An estimation by analogy
A top-to-bottom estimation
Estimation algorithm
The same as in the previous stage. The difference is in accuracy. Having a planned interface, you won’t have to think as much and the possibility of missing something is lower.
How to move to the next stage?
Design the app architecture and thoroughly think about the realization. We won’t check that option as it is used quite rarely. With that being said, the estimation algorithm after thinking about architecture won’t differ from one on this stage. The difference is, once again, in accuracy increase.
Retrieving one estimation from the range of estimations
If you have the three types of estimation ready, we can use the knowledge by Tom DeMarco to retrieve one estimation. In his book “Waltzing with bears” he mentioned that absolute possibility can be obtained by integrating the area under the curve (in the graph we had before). The original calculation template can be downloaded from here or from here without registration. You need to insert three numbers in the template and receive a result as a list of estimations with their corresponding probabilities.
For example, for our estimations of 14, 20, and 31 hours we’ll have something like this:
You can choose any probability you deem decent for your organization, but I’d recommend 85%,
Don’t know how to estimate? Speak up!
If you don’t know what you’re asked or how to implement the functionality you need to estimate? Let your manager know, give him an approximate estimation, if that’s possible, and suggest actions that will make the estimation more precise.
For example, if you don’t know whether the technology works to finish the task, ask for some time to create a prototype that will either confirm your estimation or show what you’ve missed. If you are not sure that the task is doable, say that from the beginning. These things need to be confirmed before you’ve put their weight on your shoulders.
It’s very important to provide a manager with this information, otherwise, he can blindly trust you and have no idea that there’s a chance of missing the deadline by 500% of the time or simply not finish the product with the technology or requirements you have.
A good manager will always be by your side. You and he are in the same boat, and sometimes his career depends on whether you’ll finish on time even more than yours.
Doubts? Don’t promise
Many organizations and developers help their projects fail by taking on responsibilities too early on the cone of uncertainty. It’s risky as the possible result jumps between 100% and 1600%.
Efficient organizations and developers postpone decision making up until the moment when the cone is narrower.
Usually, this is normal for organizations that are on the more mature CMMI module level. Their actions to make the cone narrow down are clearly stated and are followed.
You can see the quality of estimations and its increase in the projects of the U.S. Air Force when they moved to the more mature CMMI level:
There’s something to think about here. Other companies’ statistics confirm this correlation.

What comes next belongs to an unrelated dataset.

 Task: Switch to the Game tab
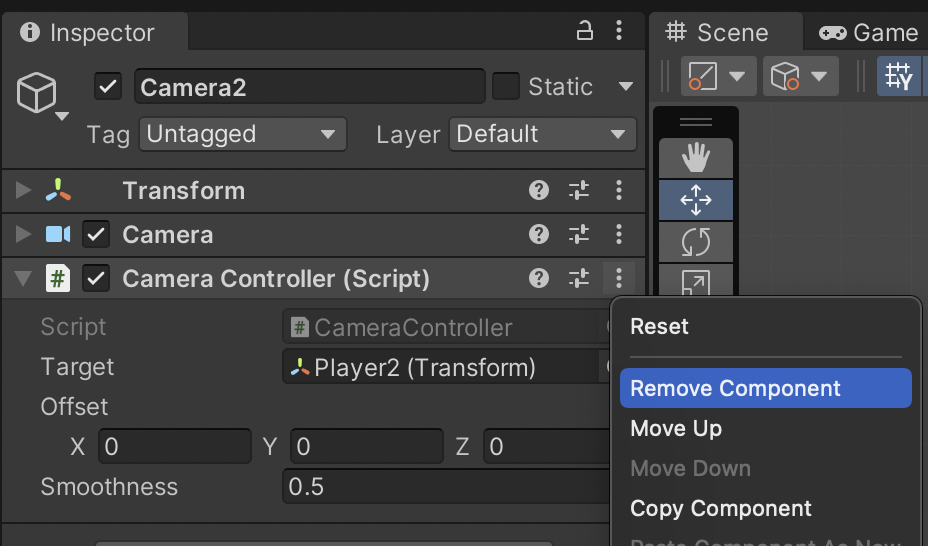coord(868,32)
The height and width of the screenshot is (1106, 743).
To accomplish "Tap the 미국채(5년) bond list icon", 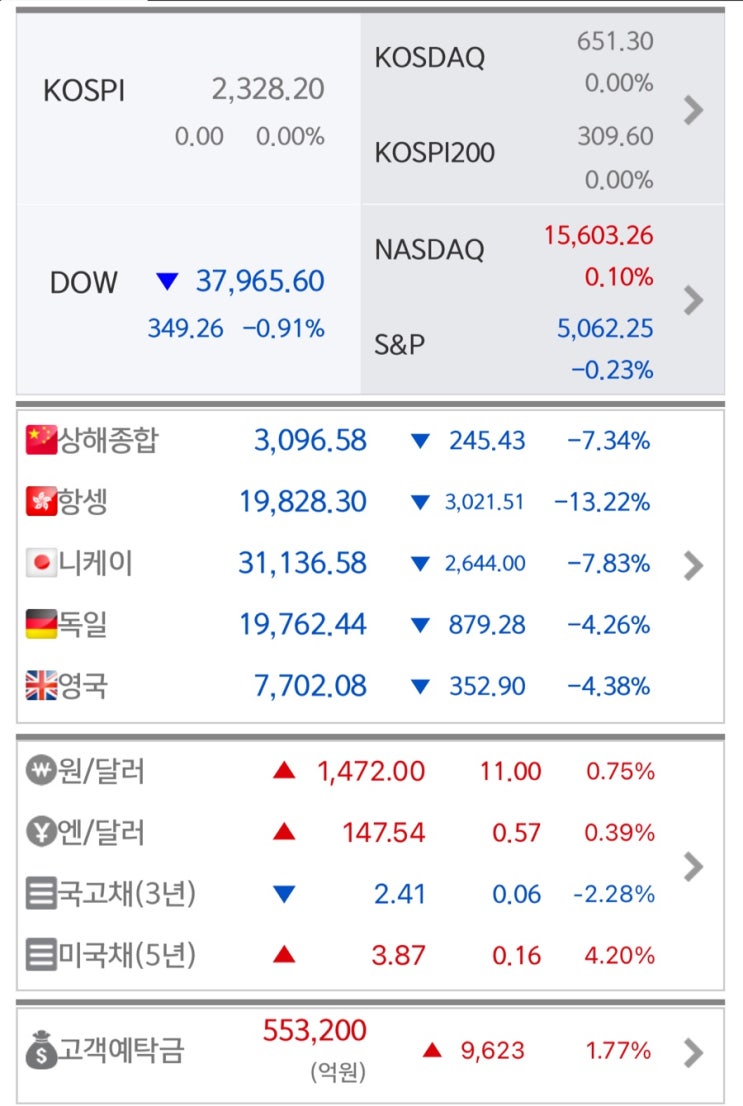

Even here, accuracy of the estimations can’t be achieved only with estimation methods. It’s inextricably linked to the efficiency of project management. It doesn’t depend only on developers, but also on project managers and senior management.
Conclusion
It’s nearly impossible to give an absolutely correct estimation. You can, however, affect the range in which the estimation will fluctuate. To do that, try and lower the uncertainty level on the project
Making estimation be more accurate can be achieved through splitting tasks into components. As you decompose things, you’ll think what and how you will do things in details
Use checklists to lower the possibility of missing something as you estimate
Use the uncertainty cone to understand the range where your estimation will most probably fluctuate
Always be comparing the given estimate with the time that was actually spent on a task. It will help you improve your estimation skill, understand what you’ve missed, and use it as you move further.
Useful books
There is a lot of literature on the topic but I’ll recommend the two books that must be read.
Software Estimation: Demystifying the Black Art by Steve McConnell
Waltzing With Bears: Managing Risks On Software Projects by Tom DeMarco and Timothy Lister.